Materials and methods

Animals

Sepsis was induced in adult male C57BL/6 mice (Harlan Laboratories Ltd, Jerusalem, Israel) weighing 25–30 g by cecal ligation and puncture (CLP), as described by Wichterman et al. (1980). Animal care and all experiments were performed in accordance with the National Research Council's Guide for the Care and Use of Laboratory Animals, and the protocol was approved by the Animal Care and Use Committee of the Technion.

Experimental procedures

Animals were made to fast overnight before experiments but given water ad libitum. The animals were anaesthetized by intramuscular injection of 1.5 mg/kg of dehydro-benzperidol (Janssen Pharmaceutica, Beerse, Belgium) and 24 mg/kg of ketamine (Parke-Davis, Pontypool, Gwent, UK). Following anaesthesia, animals were divided randomly into two groups. In group 1 (n = 41), a midline laparotomy was performed, and the caecum was exposed, ligated distal to the ileocecal valve to avoid intestinal blockade, punctured once with 21G needle and then returned into abdomen.
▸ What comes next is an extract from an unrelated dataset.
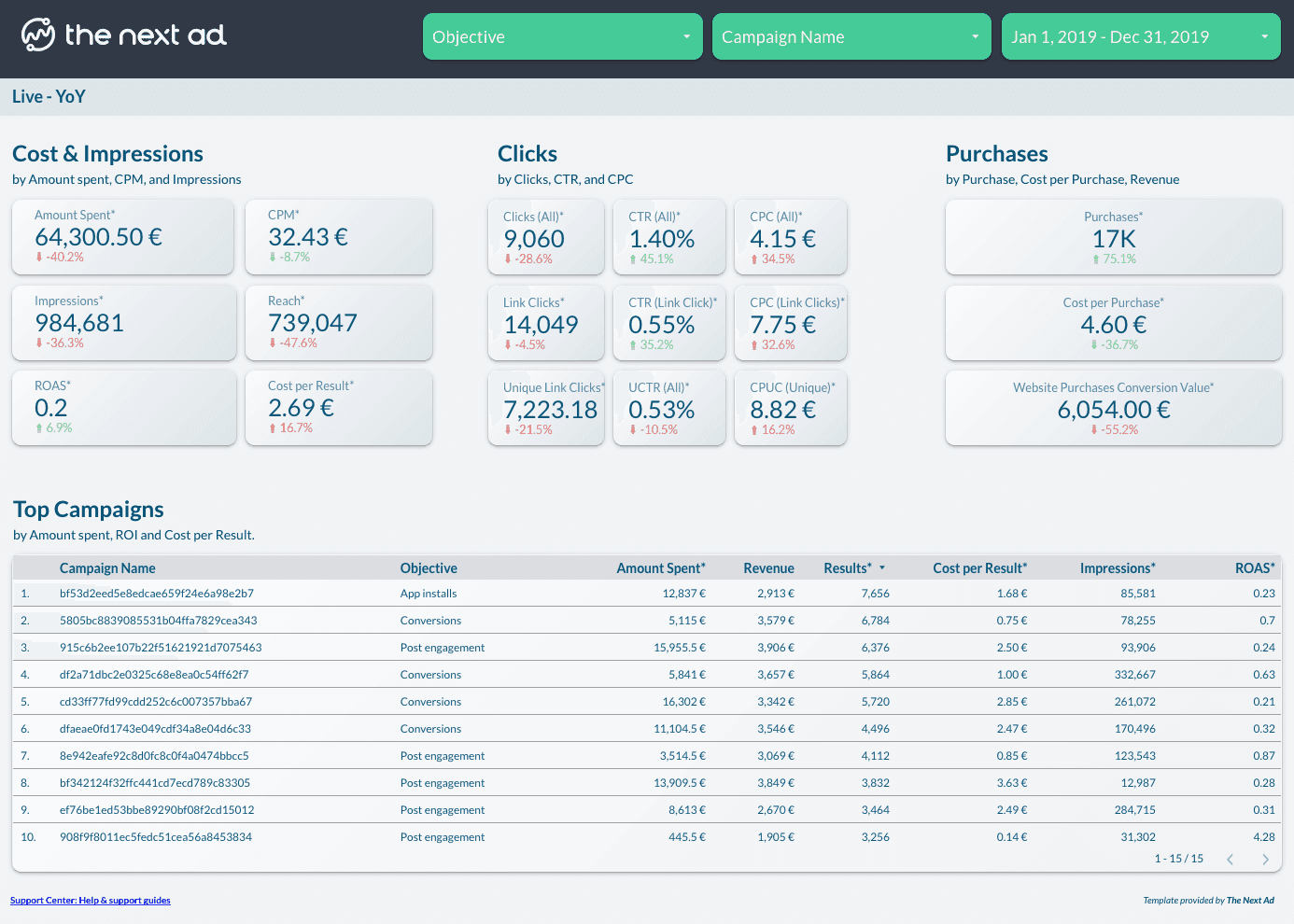Click the Next Ad logo icon
The height and width of the screenshot is (924, 1294).
point(38,35)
The abdominal incision was then closed in layers. Each animal was resuscitated with 2 ml/100 g of warmed normal saline subcutaneously. Mortality within 7 days was 31.7% (13 of 41 mice). In group 2 (n = 28), mice underwent the same operation except for the caecum ligation and puncture (sham operation). No mortality was detected in this group. After full recovery, mice were transferred into their cages and observed for 7 days. Four animals from each group were killed daily (1–7 days after CLP) by overdose of the anaesthetic solution, and lungs were excised for histological examination. Lungs of four healthy animals were examined as a reference.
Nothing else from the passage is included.